In this project we will investigate the exponential distribution in R and compare it with the Central Limit Theorem. The exponential distribution can be simulated in R with rexp(n, lambda) where lambda is the rate parameter. The mean of exponential distribution is 1/lambda and the standard deviation is also 1/lambda. We set lambda = 0.2 for all of the simulations. We will investigate the distribution of averages of 40 exponentials within a thousand simulations.
# Set parameters
myLambda <- 0.2
n <- 40
nsim <- 1000
set.seed(1088)
# Create a matrix with 1000 simulation and 40 exponentials. Every simulation for one row.
mySim <- matrix(rexp(n * nsim, rate = myLambda), nsim, n)
# Perform the mean for every simulation
myMean <- apply(mySim, 1, mean)
# Plot the mean as the number of simulation increases
means <- cumsum(myMean)/(1:nsim)
plot(x = 1:nsim, y = means, type = "l", main = "Sample mean vs Theoretical mean",
xlab = "Number of Simulation", ylab = "Mean")
abline(h = 1/myLambda, col = "red")
legend("bottomright", legend = c("Sample mean","Theoretical mean"),
col = c("black", "red"), lty=c(1,1))
In the plot above we can notice how the means are approximately the same as the number of simulation increases.
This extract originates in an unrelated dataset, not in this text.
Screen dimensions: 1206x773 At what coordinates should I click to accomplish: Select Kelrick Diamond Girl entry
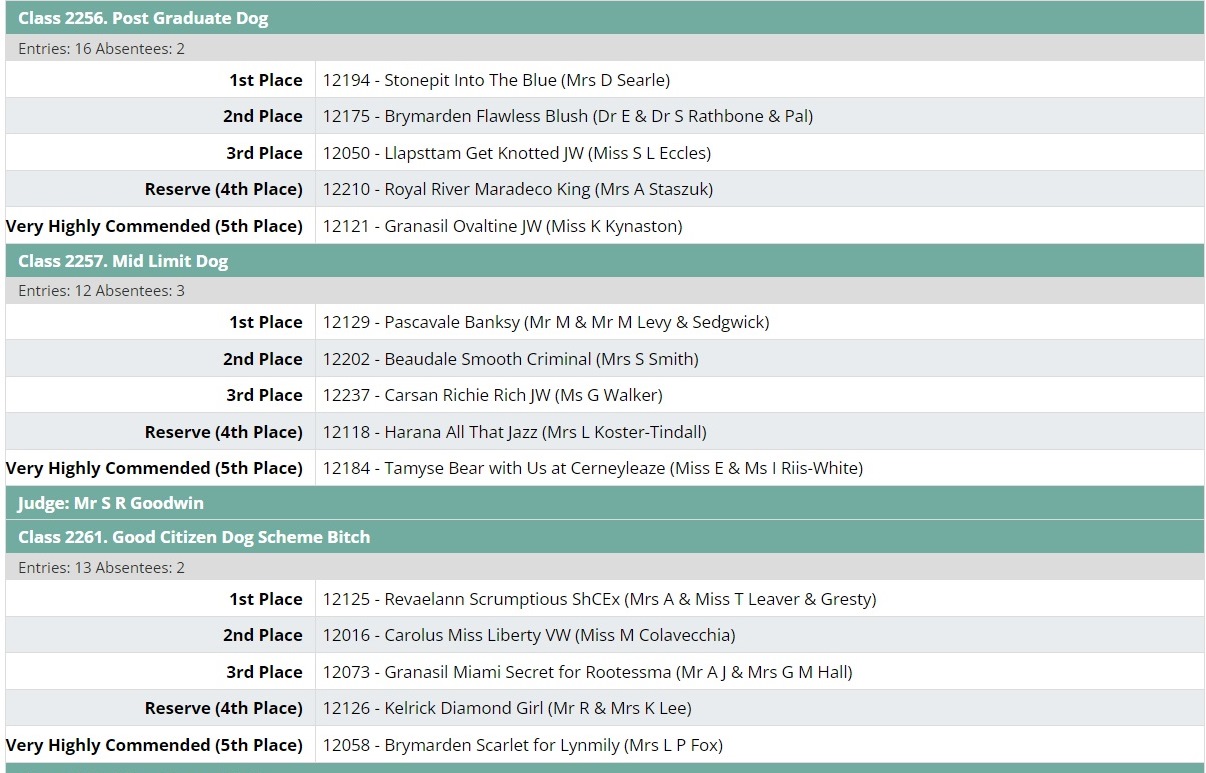(507, 708)
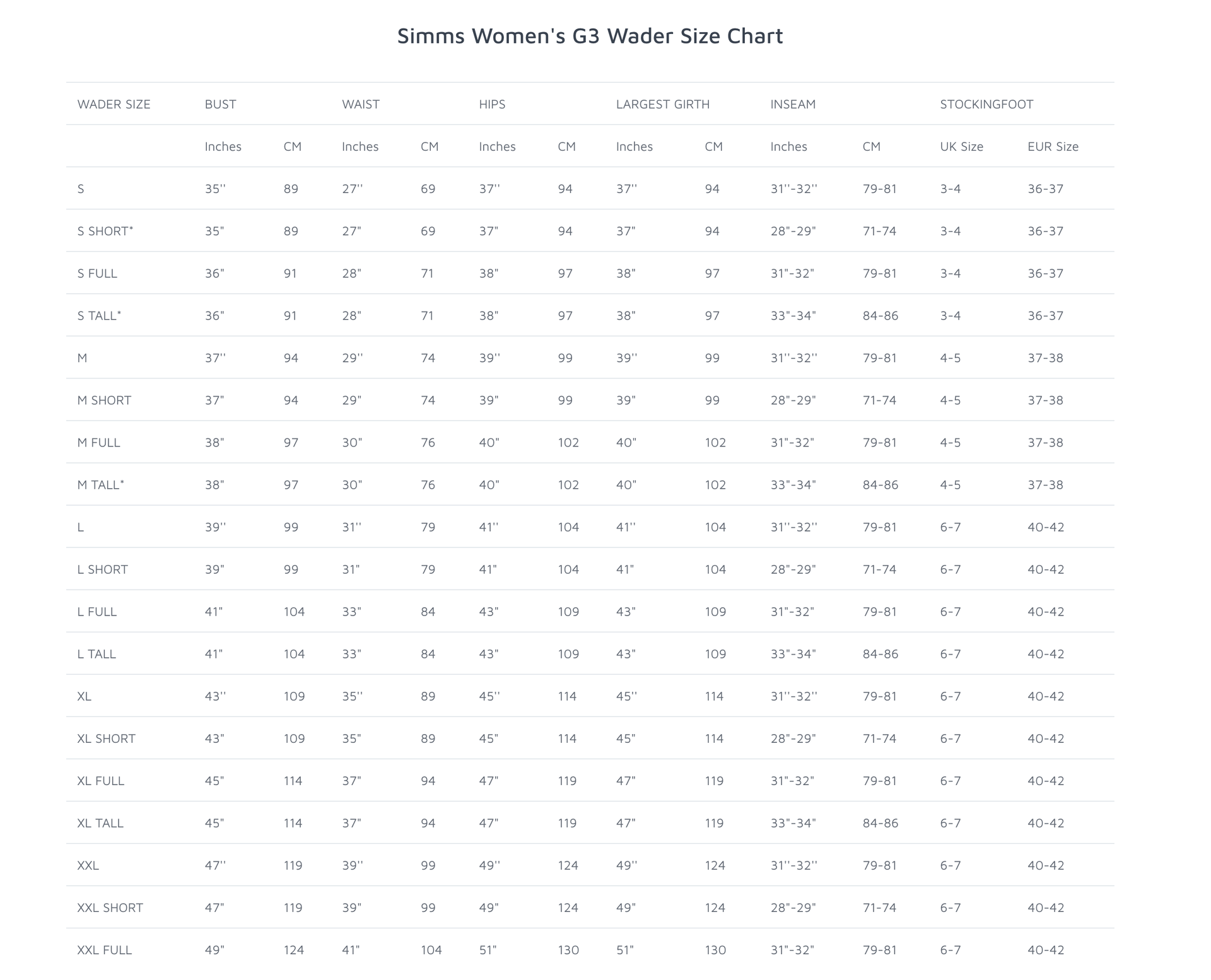Select the XXL SHORT row label
Viewport: 1211px width, 980px height.
tap(110, 907)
Below we show the values.
sampleMean <- mean(myMean)
theoMean <- 1/myLambda
## [1] "Sample mean: 5.02009326208063"
## [1] "Theoretical mean: 5"
# Perform the variance for every simulation
myVariance <- apply(mySim, 1, var)
# Plot the variance as the number of simulation increases
variances <- cumsum(myVariance)/(1:nsim)
plot(x = 1:nsim, y = variances, type = "l", main = "Sample Variance vs Theoretical Variance",
xlab = "Number of Simulation", ylab = "Variance")
abline(h = (1/myLambda)^2, col = "red")
legend("bottomright", legend = c("Sample Variance","Theoretical Variance"),
col = c("black", "red"), lty=c(1,1))
The result below shows that also the sample variance is close to the theoretical variance.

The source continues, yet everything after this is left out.